Returns quality measure and 2 figures to compare the optimized version

Parameters:

width : float

width of the bars in the plot (default 0.1)

Examples

>>> sm.Optimized_diagnostic()
The quality of the sampling strategy changed from 0.76 with the old
strategy to 0.88 for the optimized strategy

Output plots and exports¶

MorrisScreening.plotmu(width=0.5, addval=True, sortit=True, outputid=0, *args, **kwargs)[source]¶

Plot a barchart of the given mu

mu is a measure for the first-order effect on the model output. However the use of mu can be tricky because if the model is non-monotonic negative elements can be in the parameter distribution and by taking the mean of the variance (= mu!) the netto effect is cancelled out! Should always be used together with plotsigma in order to see whether higher order effects are occuring, high sigma values with low mu values can be caused by non-monotonicity of functions. In order to check this use plotmustar and/or plotmustarsigma

Parameters:

width : float (0-1)

width of the bars in the barchart

addval : bool

if True, the morris mu values are added to the graph

sortit : bool

if True, larger values (in absolute value) are plotted closest to the y-axis

outputid : int

the output to use whe multiple are compared; starts with 0

*args, **kwargs : args

passed to the matplotlib.bar

Returns:

fig : matplotlib.figure.Figure object

figure containing the output

ax1 : axes.AxesSubplot object

the subplot

MorrisScreening.plotmustar(width=0.5, addval=True, sortit=True, outputid=0, *args, **kwargs)[source]¶

Plot a barchart of the given mustar

mu* is a measure for the first-order effect on the model output. By taking the average of the absolute values of the parameter distribution, the absolute effect on the output can be calculated. This is very useful when you are working with non-monotonic functions. The drawback is that you lose information about the direction of influence (is this factor influencing the output in a positive or negative way?). For the direction of influence use plotmustar!

Parameters:

width : float (0-1)

RECORD LIST:
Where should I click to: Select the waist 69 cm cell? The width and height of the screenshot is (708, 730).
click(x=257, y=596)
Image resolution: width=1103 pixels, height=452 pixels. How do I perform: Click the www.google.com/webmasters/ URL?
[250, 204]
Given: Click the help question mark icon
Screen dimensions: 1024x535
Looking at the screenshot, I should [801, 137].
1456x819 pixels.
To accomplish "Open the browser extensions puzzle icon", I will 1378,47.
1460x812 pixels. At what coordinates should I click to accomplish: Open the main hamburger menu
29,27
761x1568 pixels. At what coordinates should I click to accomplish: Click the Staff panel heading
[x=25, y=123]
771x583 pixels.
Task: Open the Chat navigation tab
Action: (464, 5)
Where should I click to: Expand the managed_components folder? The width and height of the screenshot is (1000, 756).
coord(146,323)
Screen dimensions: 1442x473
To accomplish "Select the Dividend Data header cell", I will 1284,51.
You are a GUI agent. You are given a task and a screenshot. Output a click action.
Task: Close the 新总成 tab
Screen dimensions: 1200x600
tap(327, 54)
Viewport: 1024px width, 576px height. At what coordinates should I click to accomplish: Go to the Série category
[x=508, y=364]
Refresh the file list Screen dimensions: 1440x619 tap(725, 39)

EXERCISE REQUIREMENTS:
a – Rewrite the Morris screening documentation from "Plot a barchart of the given mustar" up to and including "influence use plotmustar!", replacing "average" with "mean".
b – Continue the Morris screening documentation from the point where it stops.

WRITTEN ANSWERS:
a –
Plot a barchart of the given mustar

mu* is a measure for the first-order effect on the model output. By taking the mean of the absolute values of the parameter distribution, the absolute effect on the output can be calculated. This is very useful when you are working with non-monotonic functions. The drawback is that you lose information about the direction of influence (is this factor influencing the output in a positive or negative way?). For the direction of influence use plotmustar!

b –
width of the bars in the barchart

addval : bool

if True, the morris values are added to the graph

sortit : bool

if True, larger values (in absolute value) are plotted closest to the y-axis

outputid : int

the output to use whe multiple are compared; starts with 0

*args, **kwargs : args

passed to the matplotlib.bar; width is already used

Returns:

fig: matplotlib.figure.Figure object

figure containing the output

ax1: axes.AxesSubplot object

the subplot

MorrisScreening.plotsigma(width=0.5, addval=True, sortit=True, outputid=0, *args, **kwargs)[source]¶

Plot a barchart of the given sigma

sigma is a measure for the higher order effects (e.g. curvatures and interactions). High sigma values typically occurs when for example parameters are correlated, the model is non linear,... The sum of all these effects is sigma. For linear models without any correlation sigma should be approximately zero.

Parameters:

width : float (0-1)

width of the bars in the barchart

addval : bool

if True, the morris values are added to the graph

sortit : bool

if True, larger values (in absolute value) are plotted closest to the y-axis

outputid : int

the output to use whe multiple are compared; starts with 0

*args, **kwargs : args

passed to the matplotlib.bar

Returns:

fig : matplotlib.figure.Figure object

figure containing the output

ax1 : axes.AxesSubplot object

the subplot

MorrisScreening.plotmustarsigma(outputid=0, zoomperc=0.05, loc=2)[source]¶

Plot the mu* vs sigma chart to interpret the combined effect of both.

Parameters:

zoomperc : float (0-1)

the percentage of the output range to show in the zoomplot, if ‘none’, no zoom plot is added

loc : int

matplotlib.pyplot.legend: location code (0-10)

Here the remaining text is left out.